Hyundai is introducing the first-ever post-collision airbag into its new vehicles.

It can take just a fraction of a second for a car crash to occur but, in nearly a third of all collisions, at least one vehicle may keep moving, striking something a second time. These multi-collision situations can be particularly dangerous because a vehicle’s airbags are typically designed to inflate once – and then for only a second or two before beginning to deflate.

Several manufacturers have begun to address the problem, either by taking steps to reduce the likelihood of a secondary crash or, in the case of the Hyundai Motor Group, by developing airbags that can provide continuing protection after the initial collision.

“By improving airbag performance in multi-collision scenarios, we expect to significantly improve the safety of our drivers and passengers,” said Taesoo Chi, head of Chassis Technology Center at Hyundai Motor Group. “We will continue our research on more diverse crash situations as part of our commitment to producing even safer vehicles that protect occupants and prevent injuries.”

About 40,000 Americans are killed in motor vehicle crashes each year, hundreds of thousands more injured, with a disproportionate share of those in secondary crashes. Data on 56,000 vehicle accidents between 2000 and 2012 gathered by the National Automotive Sampling System Crashworthiness Data System showed 30% were involved in multi-collisions.

(Hyundai powers up with new Elantra N-Line. Click Here for the story.)

Engineers prep a test vehicle with Hyundai's new post-collision airbags.

These typically occur when a vehicle strikes another vehicle or obstacle like a tree or guardrail before ping-ponging into another object. The NASS-CDS study found the most common multi-collision crash occurs when a vehicle crosses the center lane, followed by incidents at highway tollgates and median strip collisions.

One problem is that airbags may not stay inflated long enough to prove effective in a secondary crash. Another issue is that the original crash may toss vehicle occupants out of position, so they aren’t protected by airbags when the secondary crash occurs.

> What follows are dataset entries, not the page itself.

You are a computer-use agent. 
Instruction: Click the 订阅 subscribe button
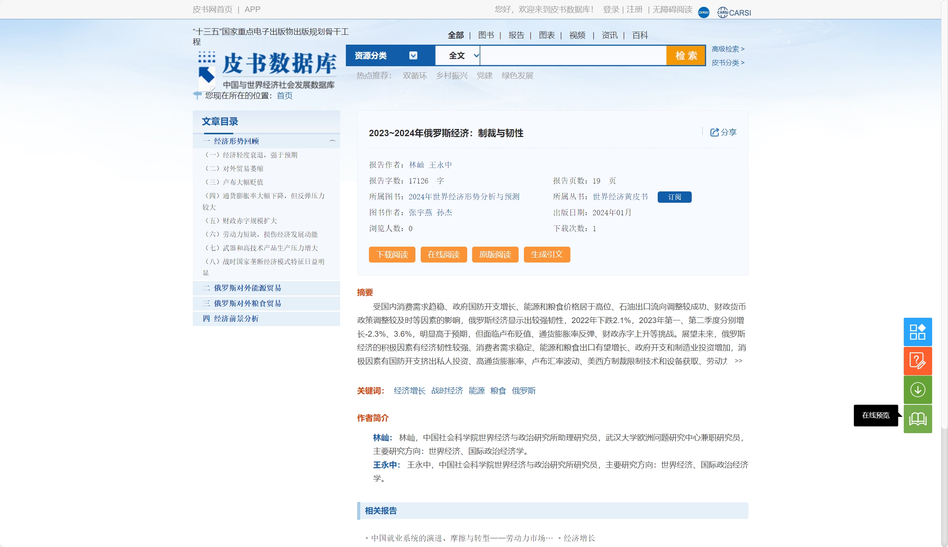point(674,197)
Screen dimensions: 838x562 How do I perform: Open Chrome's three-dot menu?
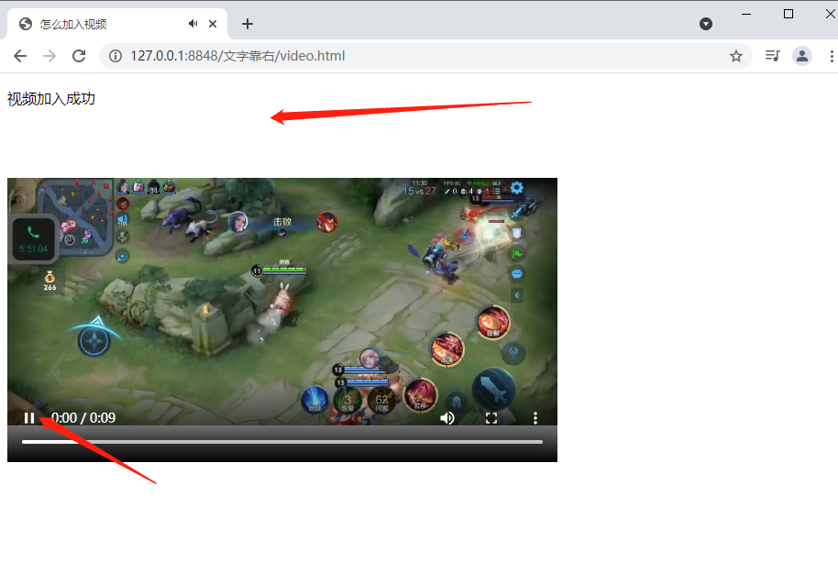831,56
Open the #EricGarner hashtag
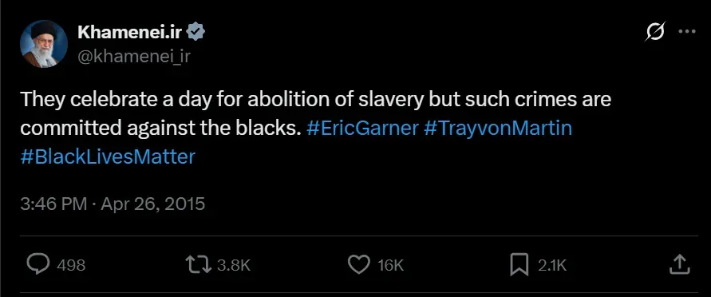Screen dimensions: 711x297 point(362,129)
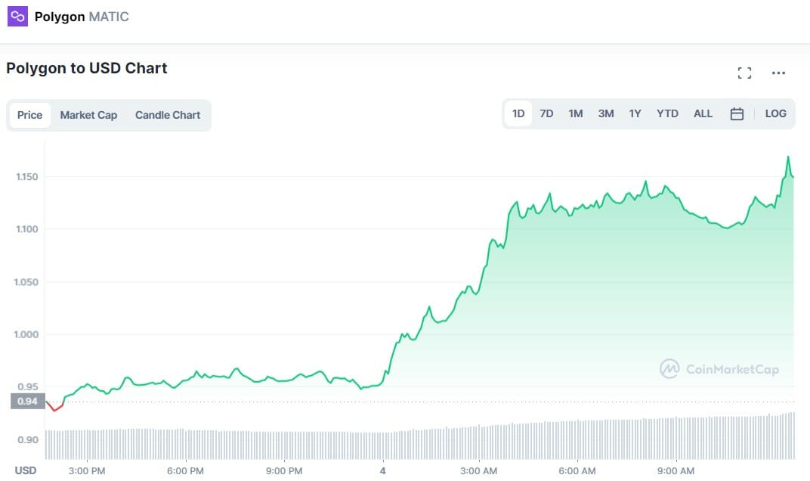Choose the 3M time range

pos(606,113)
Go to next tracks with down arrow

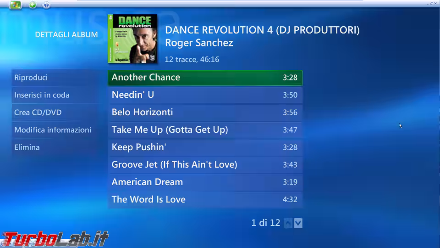[298, 223]
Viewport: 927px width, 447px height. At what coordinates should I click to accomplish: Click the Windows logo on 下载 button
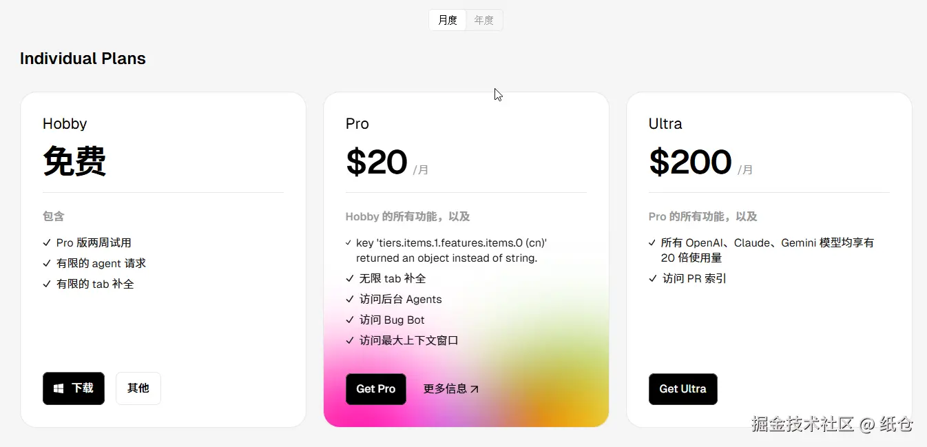click(59, 388)
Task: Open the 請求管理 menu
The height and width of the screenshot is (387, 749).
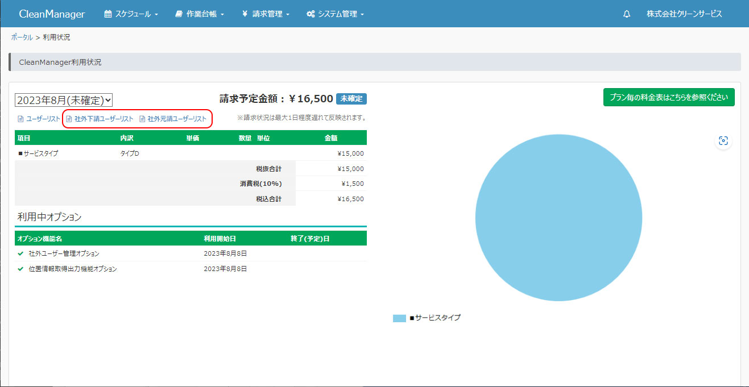Action: (266, 14)
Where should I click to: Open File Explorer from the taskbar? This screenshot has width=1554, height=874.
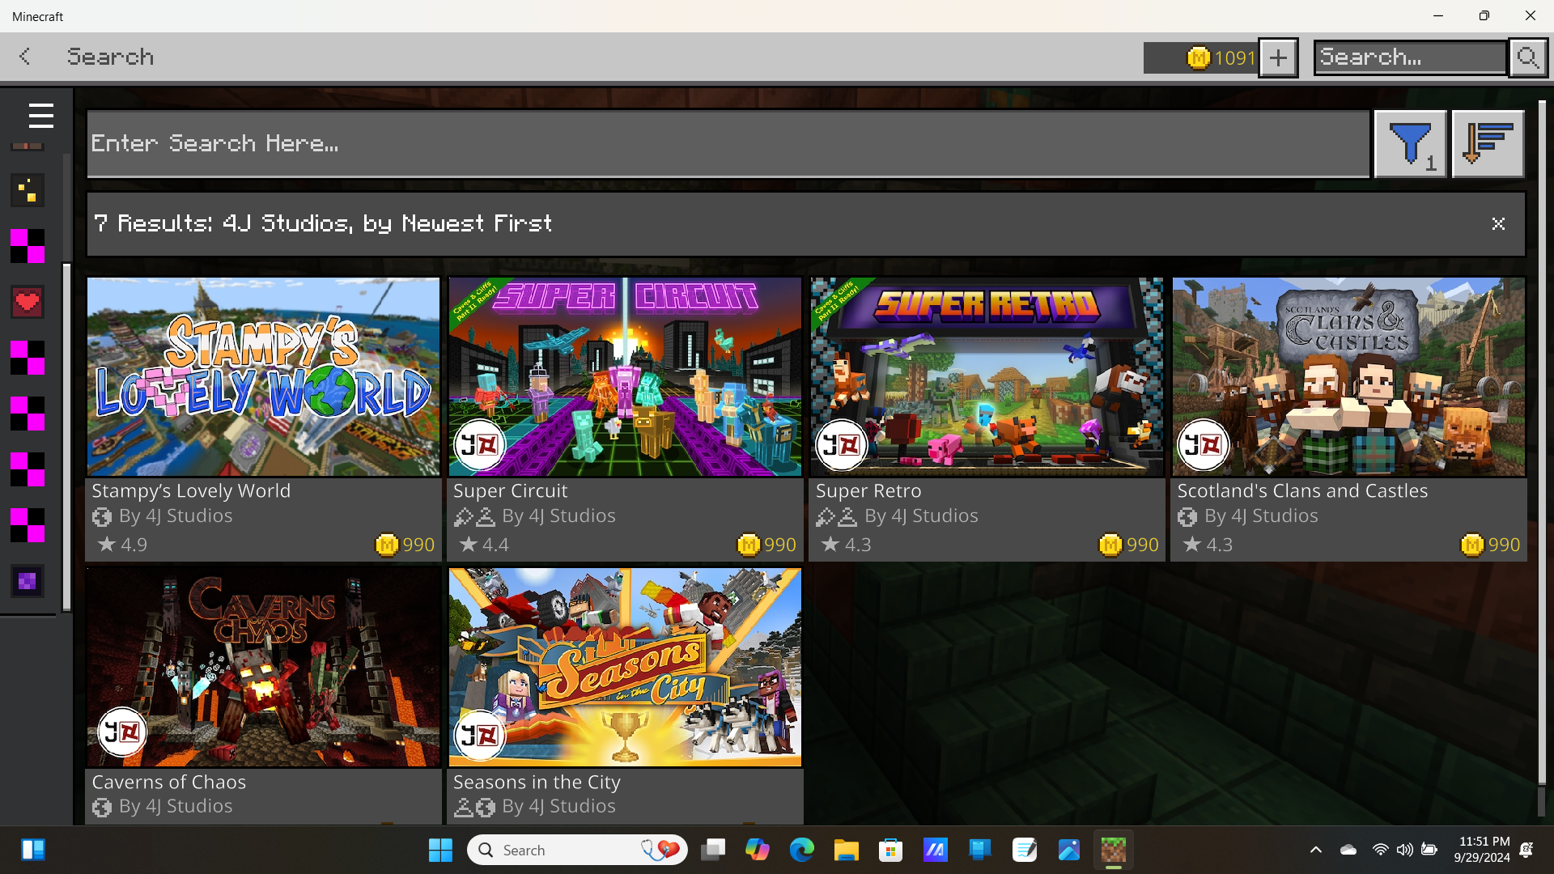click(846, 850)
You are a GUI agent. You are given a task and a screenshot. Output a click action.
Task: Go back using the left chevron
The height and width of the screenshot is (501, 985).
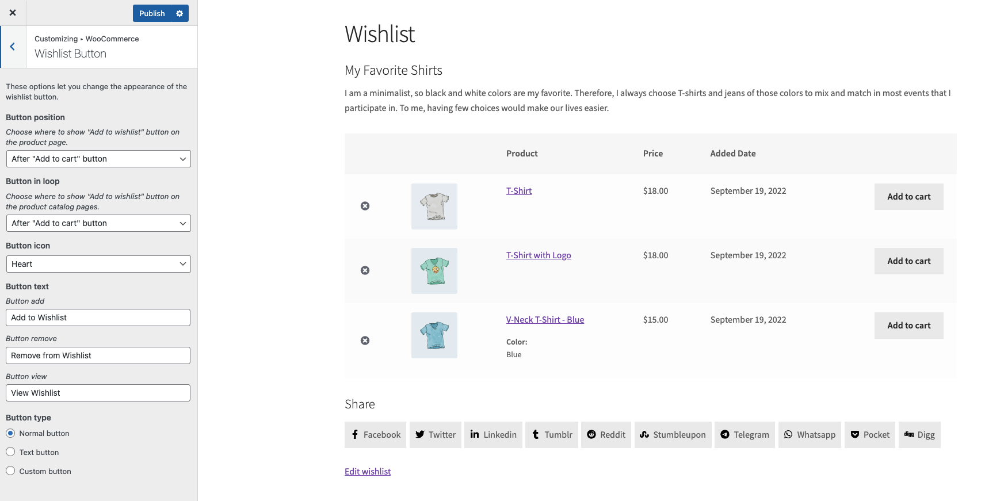pos(12,47)
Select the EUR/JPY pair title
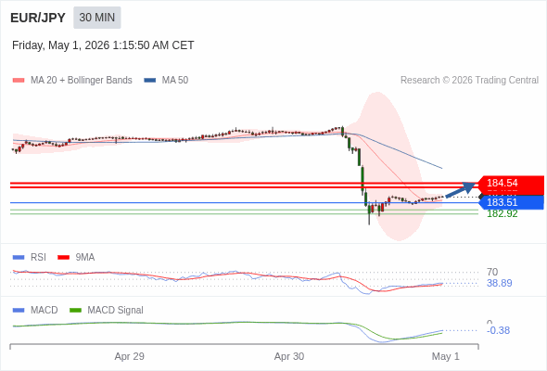This screenshot has height=371, width=547. click(38, 18)
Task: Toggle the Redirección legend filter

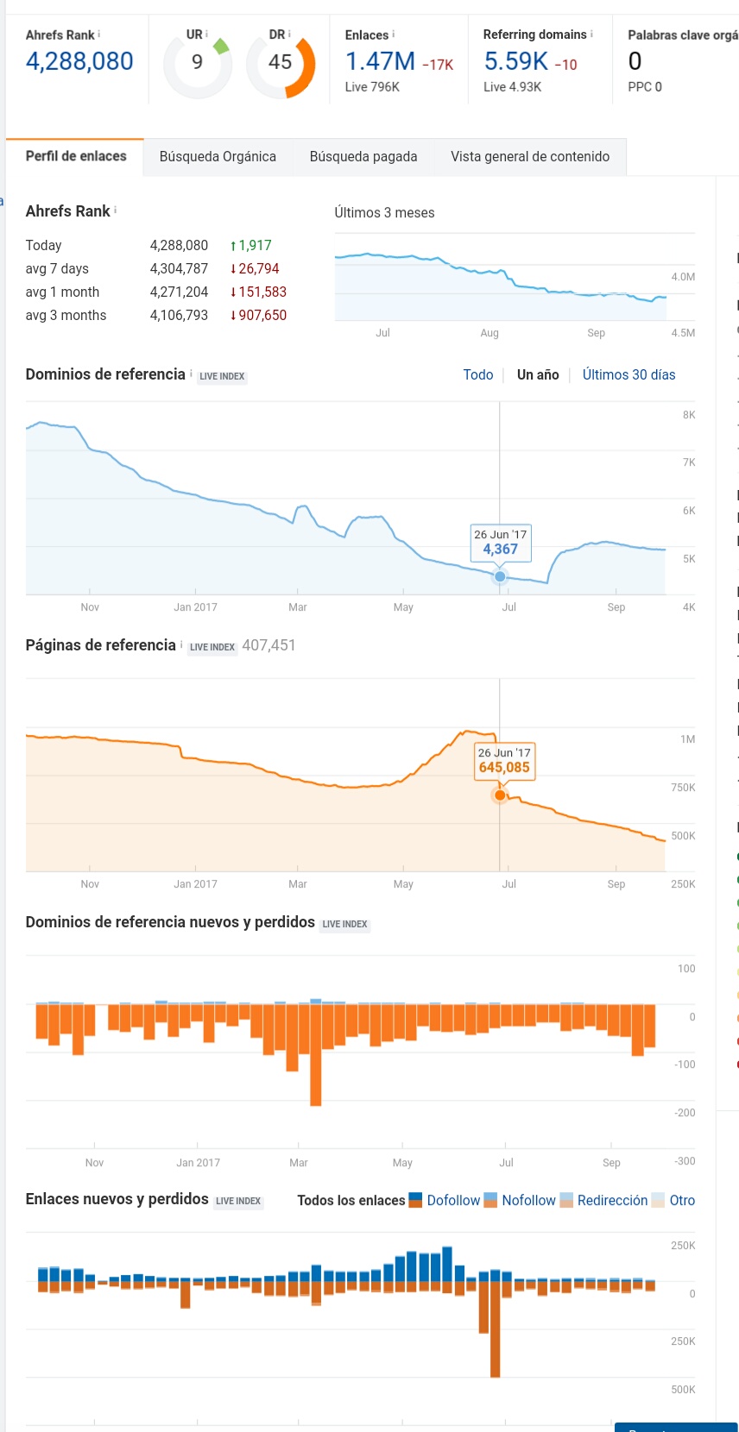Action: click(x=603, y=1200)
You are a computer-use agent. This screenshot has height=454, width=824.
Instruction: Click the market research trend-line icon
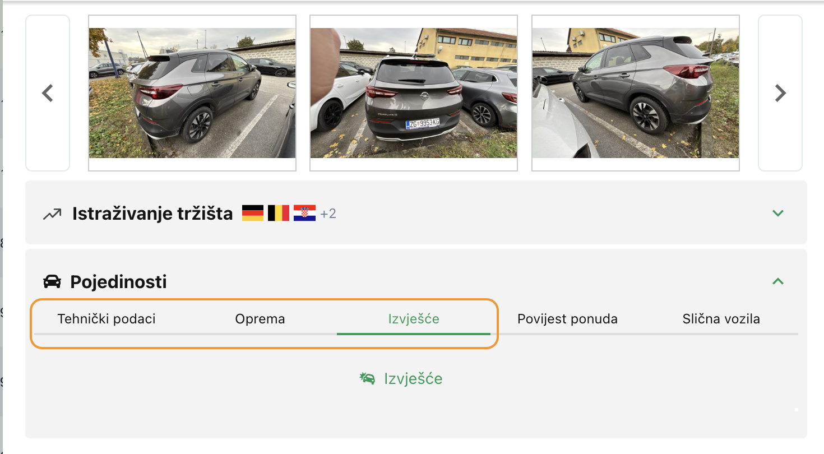point(52,214)
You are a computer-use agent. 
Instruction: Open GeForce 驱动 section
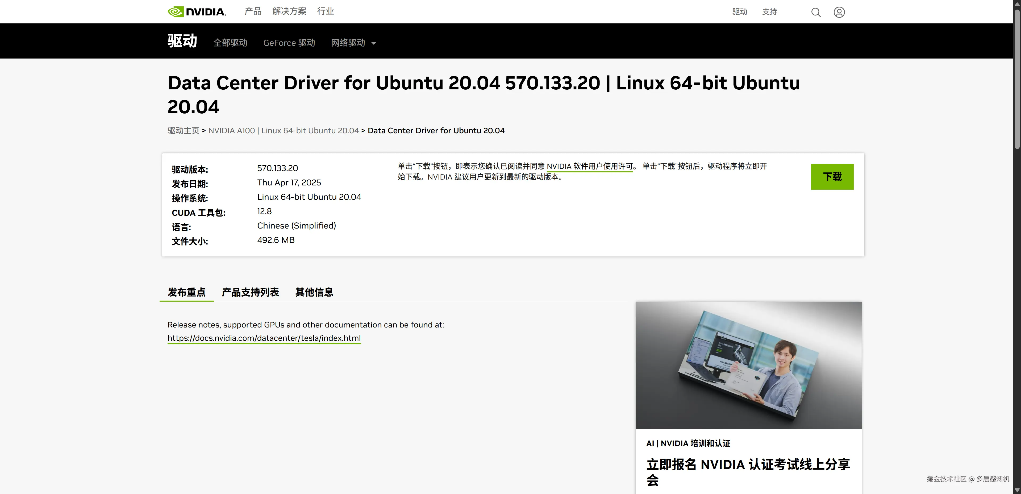click(289, 43)

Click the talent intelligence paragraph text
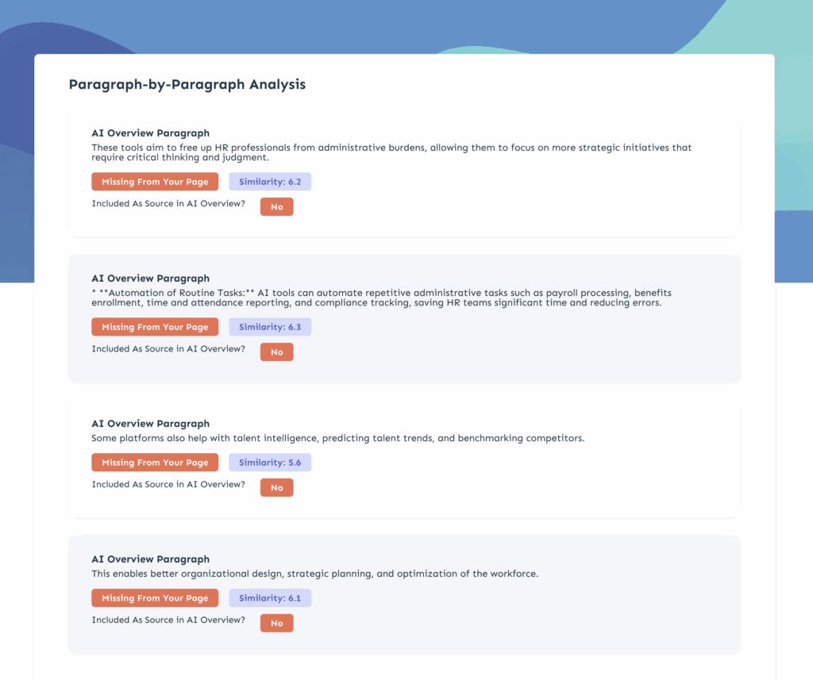point(338,438)

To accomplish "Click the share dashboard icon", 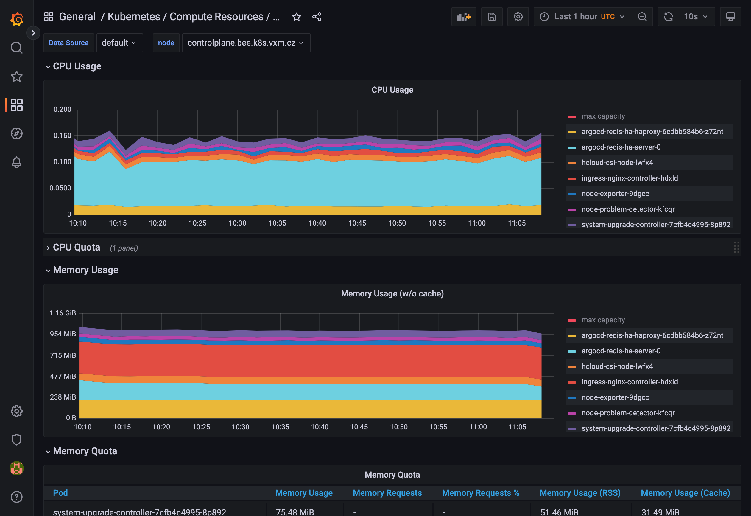I will point(317,17).
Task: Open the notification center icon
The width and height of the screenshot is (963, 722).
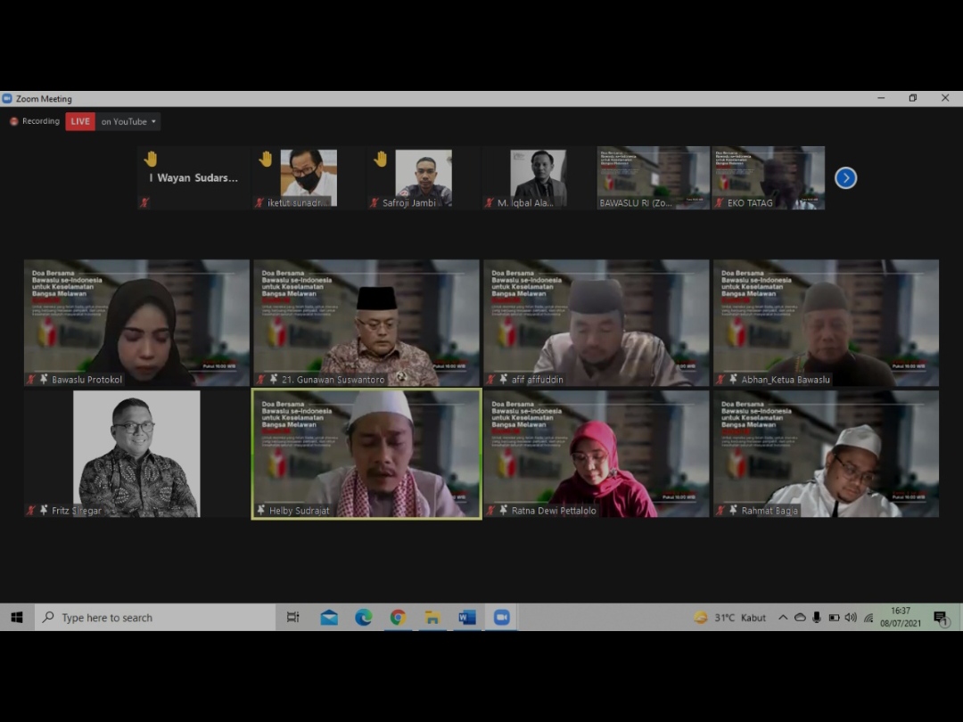Action: click(x=940, y=618)
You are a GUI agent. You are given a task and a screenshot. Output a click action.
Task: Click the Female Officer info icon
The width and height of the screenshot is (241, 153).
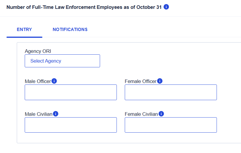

The Hyundai system is designed to measure what happens to a vehicle and its occupants after the initial crash and then respond more quickly and accurately when the secondary crash occurs.

(Click Here for more about Hyundai investing $388 million into U.S. engine plant.)

The multi-collision airbags are still in the development process, according to the South Korean carmaker, which says the technology will be used on new Hyundai and Kia vehicles “in the future.”

These crash test dummies are ready to put Hyundai's new post-collision airbags to the test.

Hyundai Motor Group isn’t the only automaker trying to address the multi-collision issue. Several years ago, Volkswagen added new technology designed to apply a vehicle’s brakes after an initial impact, research showing that drivers often release the brakes following a crash. That approach is design to stop a vehicle in its tracks to prevent a secondary impact.

(To see more about the Hyundai Santa Cruz pickup set to debut in late ’20 or ’21, Click Here.)

That approach is now being adopted by other automakers, including Ford which will use it on the new version of the Explorer SUV unveiled at the North American International Auto Show in Detroit this month.